La gestión de residuos textiles en la UE

La gestión de residuos textiles en la UE va a cambiar en virtud de la revisión de la Directiva Marco de Residuos (DMR) y el desarrollo de criterios de fin de la condición de residuo para los residuos textiles tendrá un gran impacto en toda la Unión Europea. Se trata de una oportunidad única para las entidades de la Economía Social dedicadas a dicha gestión de residuos.
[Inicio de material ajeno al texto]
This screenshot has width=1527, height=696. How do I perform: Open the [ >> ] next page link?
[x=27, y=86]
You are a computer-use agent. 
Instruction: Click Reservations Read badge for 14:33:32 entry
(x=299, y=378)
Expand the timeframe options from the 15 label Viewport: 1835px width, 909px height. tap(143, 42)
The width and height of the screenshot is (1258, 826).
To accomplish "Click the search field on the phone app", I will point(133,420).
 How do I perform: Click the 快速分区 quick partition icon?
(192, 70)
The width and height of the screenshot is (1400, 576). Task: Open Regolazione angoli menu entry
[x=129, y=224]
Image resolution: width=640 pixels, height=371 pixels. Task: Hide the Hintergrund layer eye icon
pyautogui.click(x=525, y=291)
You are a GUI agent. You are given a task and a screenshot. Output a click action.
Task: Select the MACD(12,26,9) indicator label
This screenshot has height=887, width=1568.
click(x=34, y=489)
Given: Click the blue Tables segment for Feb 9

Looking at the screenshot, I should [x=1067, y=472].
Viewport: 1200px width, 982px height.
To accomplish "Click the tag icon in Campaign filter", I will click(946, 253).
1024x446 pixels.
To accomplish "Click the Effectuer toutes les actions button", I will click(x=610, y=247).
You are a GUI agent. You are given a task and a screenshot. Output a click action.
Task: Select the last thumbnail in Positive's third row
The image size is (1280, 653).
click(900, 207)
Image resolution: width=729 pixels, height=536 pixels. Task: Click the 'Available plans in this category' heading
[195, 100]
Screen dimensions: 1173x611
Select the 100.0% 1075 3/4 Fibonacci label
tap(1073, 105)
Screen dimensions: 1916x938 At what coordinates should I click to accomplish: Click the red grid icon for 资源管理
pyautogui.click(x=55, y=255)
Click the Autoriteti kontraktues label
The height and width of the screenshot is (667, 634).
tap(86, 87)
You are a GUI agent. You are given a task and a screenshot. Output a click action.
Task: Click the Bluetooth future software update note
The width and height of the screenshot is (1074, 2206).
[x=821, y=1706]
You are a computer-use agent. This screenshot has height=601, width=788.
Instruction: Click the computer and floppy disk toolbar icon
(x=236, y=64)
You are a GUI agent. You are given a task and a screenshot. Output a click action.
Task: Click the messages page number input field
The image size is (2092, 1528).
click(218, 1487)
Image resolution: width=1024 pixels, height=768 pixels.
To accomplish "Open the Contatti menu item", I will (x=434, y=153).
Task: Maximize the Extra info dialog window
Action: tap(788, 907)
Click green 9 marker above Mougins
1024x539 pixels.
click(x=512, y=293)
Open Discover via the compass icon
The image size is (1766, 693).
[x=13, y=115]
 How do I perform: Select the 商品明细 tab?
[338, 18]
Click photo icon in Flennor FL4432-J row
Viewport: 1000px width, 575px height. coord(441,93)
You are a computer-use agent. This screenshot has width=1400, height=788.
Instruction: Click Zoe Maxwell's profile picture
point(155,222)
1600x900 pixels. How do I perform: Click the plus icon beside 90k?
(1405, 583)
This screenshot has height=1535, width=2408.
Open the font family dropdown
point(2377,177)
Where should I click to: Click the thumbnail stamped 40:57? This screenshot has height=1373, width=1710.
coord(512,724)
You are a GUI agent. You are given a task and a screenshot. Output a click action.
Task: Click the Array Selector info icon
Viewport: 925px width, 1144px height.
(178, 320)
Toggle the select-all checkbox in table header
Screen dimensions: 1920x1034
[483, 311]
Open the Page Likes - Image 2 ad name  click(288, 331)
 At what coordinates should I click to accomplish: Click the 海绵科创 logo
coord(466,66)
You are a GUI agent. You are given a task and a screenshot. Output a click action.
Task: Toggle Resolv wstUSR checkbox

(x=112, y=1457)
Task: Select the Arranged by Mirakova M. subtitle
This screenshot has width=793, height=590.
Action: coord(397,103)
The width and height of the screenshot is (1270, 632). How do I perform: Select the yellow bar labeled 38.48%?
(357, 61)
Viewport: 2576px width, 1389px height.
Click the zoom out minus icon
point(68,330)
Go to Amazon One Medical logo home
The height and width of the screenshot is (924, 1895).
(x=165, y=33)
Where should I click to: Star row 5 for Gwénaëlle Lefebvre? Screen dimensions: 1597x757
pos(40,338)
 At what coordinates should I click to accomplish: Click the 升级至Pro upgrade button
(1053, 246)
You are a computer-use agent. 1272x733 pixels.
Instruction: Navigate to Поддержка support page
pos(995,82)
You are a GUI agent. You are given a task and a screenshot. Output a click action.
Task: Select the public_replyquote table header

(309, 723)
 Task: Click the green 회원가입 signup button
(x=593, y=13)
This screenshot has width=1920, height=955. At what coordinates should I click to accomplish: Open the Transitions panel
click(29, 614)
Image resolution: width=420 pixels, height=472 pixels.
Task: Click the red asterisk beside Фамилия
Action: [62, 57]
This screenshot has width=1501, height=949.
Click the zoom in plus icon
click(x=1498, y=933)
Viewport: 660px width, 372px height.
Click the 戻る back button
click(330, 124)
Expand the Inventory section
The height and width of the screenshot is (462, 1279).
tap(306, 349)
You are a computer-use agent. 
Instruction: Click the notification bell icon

La red europea RREUSE, a la que AERESS pertenece, establece los principios que deberían regir dicha gestión.

Armonizar la definición de «residuo»

La DMR define los residuos como «cualquier sustancia u objeto del que su poseedor se desprenda o del que tenga la intención o la obligación de desprenderse». No obstante, hay una gran diversidad de interpretaciones de dicha definición por parte de los Estados miembros. De ahí la importancia de un estatuto armonizado de los residuos para aglutinar esas diferentes realidades, lo cual precisa de una cuidadosa evaluación previa que se refleje en el desarrollo legislativo en curso.

Para preservar la diversidad de realidades nacionales sin desvirtuar la ambición social y medioambiental de la DMR, RREUSE ha establecido los principios que deberían regir cualquier avance legislativo en materia de gestión de residuos textiles.

La gestión de residuos textiles en la UE: principios básicos

Gestión de residuos textiles en una de las entidades de AERESS

RREUSE es la Federación Europea de Entidades Sociales de reutilización y Reciclaje, y AERESS forma parte de la misma. De cara a lograr un avance óptimo en la gestión de residuos textiles en la UE, RREUSE ha establecido un decálogo de principios rectores básicos:

  • Poner en primer lugar la reutilización local y la preparación para la reutilización.
  • Proteger el papel principal de las entidades de la economía social en la gestión de residuos textiles.
  • Preservar las entregas directas de residuos textiles a entidades de la Economía Social.
  • Limitar las donaciones de residuos textiles a entidades de la Economía Social para evitar beneficios comerciales que desvirtúen la gratuidad de las mismas.
  • Reducir la generación de residuos textiles sensibilizando a la ciudadanía en sus pautas de consumo.
  • Garantizar el papel central de las entidades de la Economía Social en la recogida de residuos textiles.
  • Distribuir la financiación obtenida de las tasas por Responsabilidad Ampliada del Productor (RAP) de manera que se ajuste a la jerarquía de residuos.
  • Cubrir los costes de gestión textil de las entidades de la Economía Social con las tasas de RAP.
  • Reducir la carga administrativa de las entidades de la Economía Social por parte de las Administraciones públicas.
  • Facilitar todo el apoyo financiero, operativo, formativo y administrativo a las entidades de la Economía Social en la transición que suponga todo avance legislativo.

Desde AERESS, confiamos en que estas recomendaciones sean tenidas en cuenta para que la UE se oriente hacia una transición ecológica efectiva y socialmente justa.